If someone else has a better reference to the Scheme 48 tower, I'd be grateful for it.


Perhaps a better reference would be
<a href="http://www2.parc.com/csl/groups/sda/projects/reflection96/abstracts/queinnec.html";>
Queinnec - Macroexpansion Reflective Tower</a>

I'll add the reference.

A couple of examples of odd scope rules just isn't enough for me
to figure out the plan.  This seems to be a very big change from
the previous proposal, and not like anything that I understand well.

* Added BEGIN-FOR-SYNTAX.


Maybe this will help:  In the example

  (define x 1)

  (begin-for-syntax (define x 2))

  (let-syntax ((m (lambda (form)
                    (quasisyntax (list x ,x)))))
    (m))  ==> (1 2)

one would get different answers depending on whether you evaluate the sequence of expressions one by one in the REPL, or compile the whole thing and then run it, *unless* the runtime x and the expand-time x live in separate namespaces or, equivalently, runtime and expand-time variables have separate lexical scopes.

It is still lexical scoping. Any programmer worth her salt will know that the first x in (list x ,x) denotes a runtime variable and the second x an expand-time variable, and be able to look up the appropriate lexically preceding binding for each.

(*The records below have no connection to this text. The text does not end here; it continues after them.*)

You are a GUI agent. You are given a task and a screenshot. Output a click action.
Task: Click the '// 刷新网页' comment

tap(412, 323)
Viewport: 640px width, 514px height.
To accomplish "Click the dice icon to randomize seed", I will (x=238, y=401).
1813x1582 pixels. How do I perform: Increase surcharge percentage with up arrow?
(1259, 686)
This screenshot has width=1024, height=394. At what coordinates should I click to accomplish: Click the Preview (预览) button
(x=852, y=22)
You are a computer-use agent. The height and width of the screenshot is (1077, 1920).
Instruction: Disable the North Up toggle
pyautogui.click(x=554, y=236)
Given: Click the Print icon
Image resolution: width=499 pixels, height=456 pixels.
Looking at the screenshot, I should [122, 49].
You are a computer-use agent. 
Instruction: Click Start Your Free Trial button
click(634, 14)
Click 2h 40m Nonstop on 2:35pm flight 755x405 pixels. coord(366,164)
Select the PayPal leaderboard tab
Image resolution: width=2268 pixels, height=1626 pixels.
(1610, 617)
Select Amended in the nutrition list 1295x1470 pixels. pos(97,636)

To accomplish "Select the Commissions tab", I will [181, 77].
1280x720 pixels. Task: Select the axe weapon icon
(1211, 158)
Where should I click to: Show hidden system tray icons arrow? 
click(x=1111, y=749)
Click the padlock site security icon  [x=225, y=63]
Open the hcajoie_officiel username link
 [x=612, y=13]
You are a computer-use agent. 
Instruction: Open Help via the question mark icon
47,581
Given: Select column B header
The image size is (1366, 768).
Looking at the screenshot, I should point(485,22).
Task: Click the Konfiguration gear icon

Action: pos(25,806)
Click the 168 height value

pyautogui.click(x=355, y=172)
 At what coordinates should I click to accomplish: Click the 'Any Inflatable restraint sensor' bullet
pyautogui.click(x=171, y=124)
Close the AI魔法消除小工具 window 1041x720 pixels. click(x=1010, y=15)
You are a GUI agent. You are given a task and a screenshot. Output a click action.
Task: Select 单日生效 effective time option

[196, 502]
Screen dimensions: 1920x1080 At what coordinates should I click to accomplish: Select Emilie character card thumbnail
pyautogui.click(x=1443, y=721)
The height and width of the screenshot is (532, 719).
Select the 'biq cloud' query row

I consider this "invariance under compilation" property the right thing to do.


The phrase:
... the hygiene algorithm of this SRFI implements a refinement of
lexical scoping that takes into account the level of use of an
identifier in determining its meaning.

might be better worded as: the algorithm of this SRFI totally ignores
lexical scoping by making the meaning of an identifier depend upon
an invisible property called its "level" rather than its position
in the source code. ...but I have already stated my objections
when you first brought up this idea.


I think it is clear that one has different environment bindings at expansion time and at runtime. In fact, there is no reason that the expansion-time bindings have to implement standard Scheme. For example, the compile-time CAR can be different from the runtim CAR. So the compile-time language can be different from the runtim language.

For argument's sake, let's call the runtime-language Scheme and the compile-time language Pascal. Now Pascal binding forms and Scheme binding forms a priori have nothing to do with each other, so I would be very surprised if the inner Pascal LET were to affect the x in (syntax x) at all in the following.

  (let ((x 1))
    (let-syntax ((m (lambda (form)
                      (let ((x 2))
                        (syntax x)))))
      (m)))  ==> 1

Indeed, the x in (syntax x) represents a Scheme variable, not a Pascal variable. It should therefore be bound by the enclosing outer Scheme LET. In other words, Scheme code and Pascal code should have separate lexical scopes.


* Added SYNTACTIC-WIND.

Oy.


This allows one to do a computation before and after expanding a block of code. It is useful for maintaining environments at expansion time when implementing things like syntax-case and pattern matchers. For example, in the syntax-case macros I used it for maintaining the environment of pattern variables.

I included it because without it I do not know how to write syntax-case as a library macro. I do not wish to specify syntax-case as a primitive.


* Removed EXPAND.

Why?


Because just like EVAL, EXPAND really does not make sense without a second argument specifying the environment. I did not wish to overcomplicate the SRFI with a complicated explanation (and implementation) of a primitive that is used mainly for debugging.


...and if it is gone, why is this code in the section
on the reflective tower?

    (for-each (lambda (form) (eval (expand form))) sequence)
      == (for-each eval (map-in-order expand sequence))


The "schematically" was meant to indicate that it is just a pseudocode expression of the previous verbal phrase.


In other words, would the old srfi be compatible
with the reflective tower, except that it would give errors
(identifer used outside its scope of definition) in some cases
where the tower would find and use a binding occurrence that
would appear to be shadowed?


My view is that it is just wrong for a binding form in one phase to affect variables in another phase at all. I consider the out-of-scope errors in comparable macro systems a bug.